RAW DATA:
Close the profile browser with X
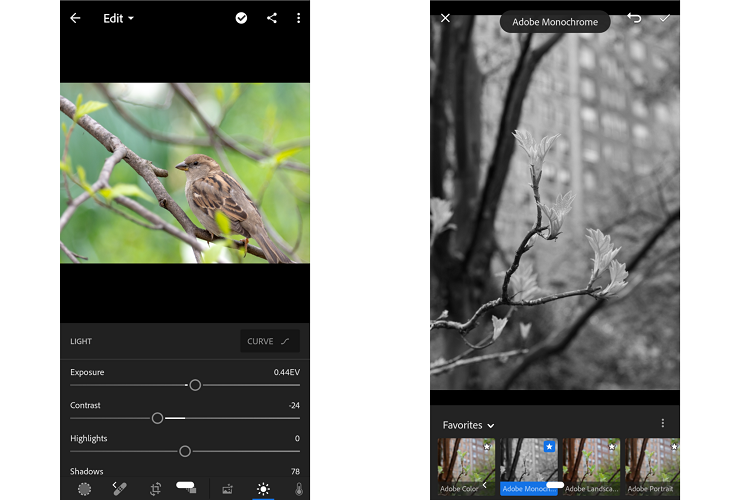This screenshot has width=740, height=500. tap(445, 18)
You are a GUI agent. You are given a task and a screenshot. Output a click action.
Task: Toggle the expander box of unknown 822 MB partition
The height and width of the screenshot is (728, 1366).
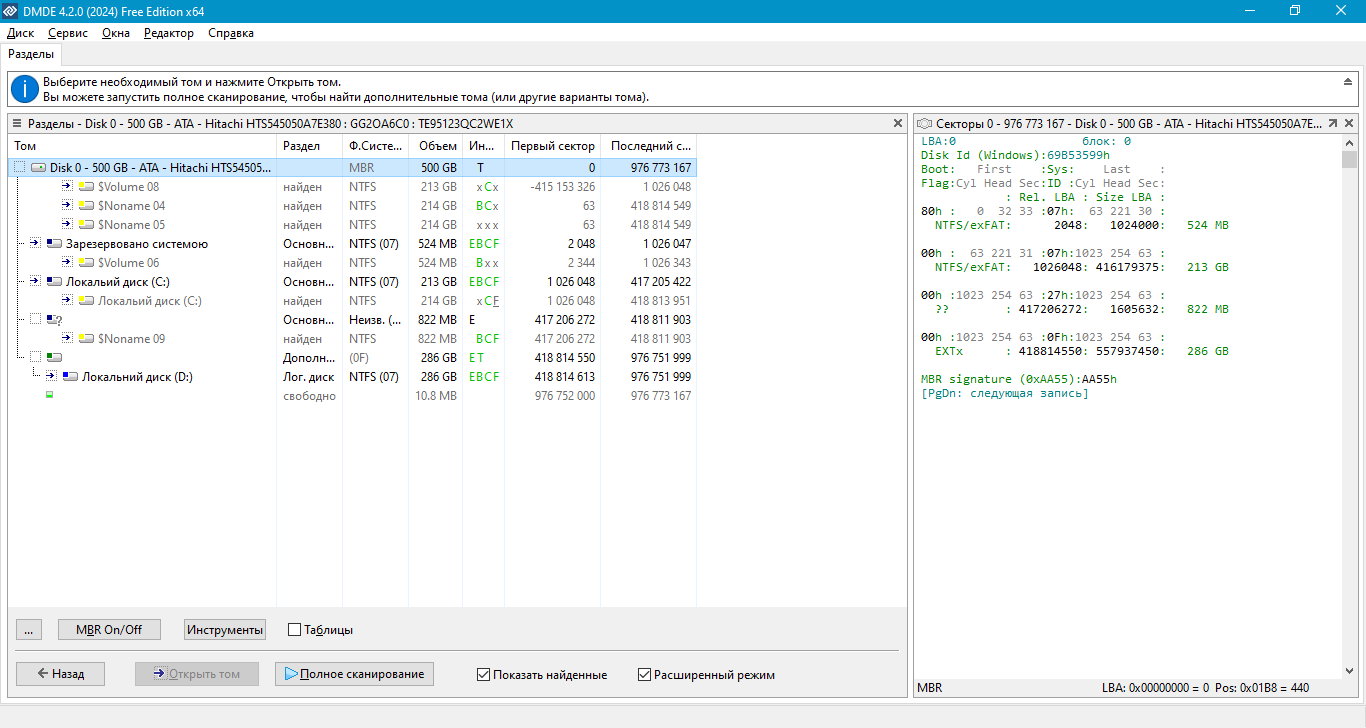(36, 320)
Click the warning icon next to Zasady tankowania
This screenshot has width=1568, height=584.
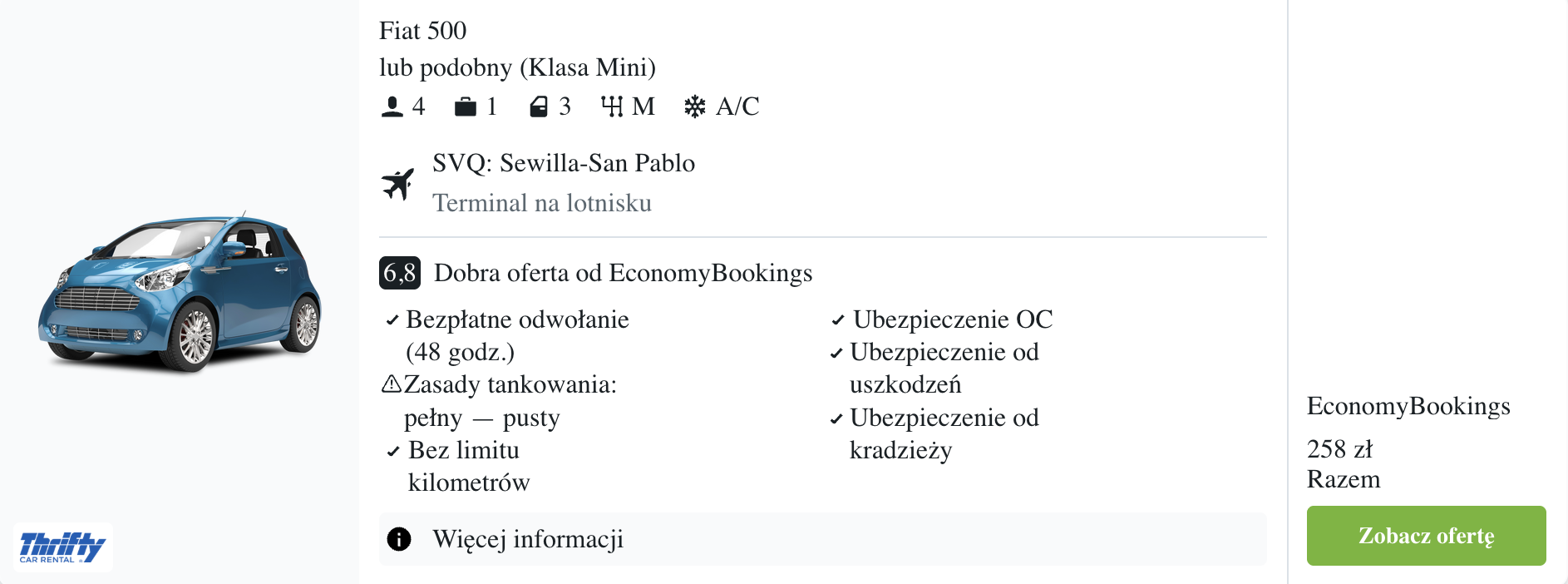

REQUIREMENTS: Put the lines above into a numbered list, skipping blank lines and leaving out the pictures.

ANSWER TO THE TASK:
1. Close the profile browser with X
2. This screenshot has width=740, height=500. tap(445, 18)
3. You are a GUI agent. You are given a task and a screenshot. Output a click action.
4. Task: Toggle the expander box of unknown 822 MB partition
5. The height and width of the screenshot is (728, 1366).
6. (36, 320)
7. Click the warning icon next to Zasady tankowania
8. This screenshot has width=1568, height=584.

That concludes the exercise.